Yes, I know people are under stress in a hospital environment, but are we now so self-absorbed that we can’t have empathy with the NHS staff? The people who are trying to help us within the constraints of the resources available to them?

The answer seems to be no, we can’t.

Tale of Two…Extremes

Two news items last week caused me some thought…firstly, expectant mothers are to be allowed elective caesareans on the cash-strapped NHS because women are too scared to give birth naturally in today’s maternity wards and secondly, the Human Rights Commission finds that care of the elderly is abusive.

Two extremes of life and we can’t seem to get it right at either end…

As a society, we are extremely short of “care” and “kindness”. So what’s behind it?

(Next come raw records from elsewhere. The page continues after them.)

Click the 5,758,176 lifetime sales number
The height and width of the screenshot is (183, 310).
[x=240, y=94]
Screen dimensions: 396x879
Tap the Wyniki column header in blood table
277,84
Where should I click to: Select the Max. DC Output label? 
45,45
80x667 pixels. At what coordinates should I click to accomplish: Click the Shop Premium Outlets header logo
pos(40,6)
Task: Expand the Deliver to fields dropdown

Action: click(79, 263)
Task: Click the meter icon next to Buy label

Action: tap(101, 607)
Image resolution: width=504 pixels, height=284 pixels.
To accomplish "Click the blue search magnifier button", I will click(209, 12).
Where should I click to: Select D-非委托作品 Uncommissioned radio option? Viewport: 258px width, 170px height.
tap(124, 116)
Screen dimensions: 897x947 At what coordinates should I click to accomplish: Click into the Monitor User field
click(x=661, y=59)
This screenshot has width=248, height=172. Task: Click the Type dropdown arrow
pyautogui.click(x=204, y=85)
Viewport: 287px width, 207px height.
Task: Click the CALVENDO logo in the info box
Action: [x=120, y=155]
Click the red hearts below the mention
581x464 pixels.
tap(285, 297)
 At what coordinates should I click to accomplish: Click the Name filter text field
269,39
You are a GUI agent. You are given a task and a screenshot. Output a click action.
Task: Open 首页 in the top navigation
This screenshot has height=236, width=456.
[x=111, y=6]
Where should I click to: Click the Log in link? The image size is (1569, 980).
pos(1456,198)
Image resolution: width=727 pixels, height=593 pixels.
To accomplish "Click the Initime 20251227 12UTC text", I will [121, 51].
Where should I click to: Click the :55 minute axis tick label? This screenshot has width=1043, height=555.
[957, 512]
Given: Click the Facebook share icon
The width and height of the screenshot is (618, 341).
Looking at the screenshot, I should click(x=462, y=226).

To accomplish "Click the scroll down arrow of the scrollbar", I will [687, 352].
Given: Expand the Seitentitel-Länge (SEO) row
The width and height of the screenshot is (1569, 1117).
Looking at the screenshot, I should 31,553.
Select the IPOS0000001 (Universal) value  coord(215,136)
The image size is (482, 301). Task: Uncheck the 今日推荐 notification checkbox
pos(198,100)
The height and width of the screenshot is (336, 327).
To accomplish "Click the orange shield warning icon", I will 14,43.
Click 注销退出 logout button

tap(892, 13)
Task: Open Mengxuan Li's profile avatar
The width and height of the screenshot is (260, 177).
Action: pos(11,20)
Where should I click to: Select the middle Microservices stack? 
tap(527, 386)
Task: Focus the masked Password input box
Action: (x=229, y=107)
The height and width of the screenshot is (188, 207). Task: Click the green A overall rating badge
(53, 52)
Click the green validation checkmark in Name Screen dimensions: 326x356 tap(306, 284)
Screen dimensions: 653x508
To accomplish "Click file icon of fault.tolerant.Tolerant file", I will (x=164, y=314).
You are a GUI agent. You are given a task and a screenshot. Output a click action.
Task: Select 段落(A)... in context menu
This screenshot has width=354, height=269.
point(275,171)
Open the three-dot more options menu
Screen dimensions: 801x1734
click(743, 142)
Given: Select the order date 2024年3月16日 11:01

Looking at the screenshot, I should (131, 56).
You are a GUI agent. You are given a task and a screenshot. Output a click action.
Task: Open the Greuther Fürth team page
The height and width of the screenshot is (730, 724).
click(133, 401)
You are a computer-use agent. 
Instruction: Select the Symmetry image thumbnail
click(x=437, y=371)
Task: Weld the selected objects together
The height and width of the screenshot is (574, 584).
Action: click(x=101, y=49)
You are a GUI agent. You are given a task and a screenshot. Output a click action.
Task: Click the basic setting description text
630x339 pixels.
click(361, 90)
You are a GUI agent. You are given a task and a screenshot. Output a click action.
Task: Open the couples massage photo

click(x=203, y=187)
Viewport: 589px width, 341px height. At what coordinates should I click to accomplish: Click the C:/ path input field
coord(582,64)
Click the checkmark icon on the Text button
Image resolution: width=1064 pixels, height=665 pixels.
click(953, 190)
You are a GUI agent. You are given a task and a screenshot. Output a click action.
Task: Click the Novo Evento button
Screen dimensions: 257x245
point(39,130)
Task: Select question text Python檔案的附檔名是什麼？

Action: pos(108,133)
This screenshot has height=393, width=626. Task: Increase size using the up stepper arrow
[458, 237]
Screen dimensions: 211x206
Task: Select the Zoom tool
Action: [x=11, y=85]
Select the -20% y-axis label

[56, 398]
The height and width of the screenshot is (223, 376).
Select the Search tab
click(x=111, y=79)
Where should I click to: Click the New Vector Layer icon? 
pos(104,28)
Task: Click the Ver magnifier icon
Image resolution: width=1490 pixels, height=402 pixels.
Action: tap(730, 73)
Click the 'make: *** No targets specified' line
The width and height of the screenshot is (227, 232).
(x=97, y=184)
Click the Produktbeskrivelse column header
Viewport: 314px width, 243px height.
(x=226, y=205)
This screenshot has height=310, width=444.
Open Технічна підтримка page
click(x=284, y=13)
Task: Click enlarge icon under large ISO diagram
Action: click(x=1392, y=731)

A look at our animal roots could provide an insight which is over simplistic (hopefully)…when resources are scarce, animals isolate the old and restrict births to preserve the strongest in the herd…

Please prove me wrong…random acts of kindness needed urgently.

 

Welcome to the Anthill

“You’re one in a million” used to be an appreciative term…there’s no-one like you in the world…but times have caught up with us and now the world’s population is likely to hit 7 billion by the time our next MerQury Newsletter hits the internet.

I suppose we aren’t really feeling it much out here in the countryside as most of the birth boom is centred on cities (although 5 of our female staff are pregnant or have new-borns)…and then not much of a boom in Europe anyway. Working in the health sector, you become very aware of the growth in the “aging population” and acutely aware of the strain on all health resources that this brings…as a female in the UK my life expectancy is running at around 81.7 years.

See the BBC site and put in your date of birth to see where you fit in the scheme of things.

I’m around the 2,907,285,744th person to be born and so I am one in 2,907 million…doesn’t have the same ring, does it?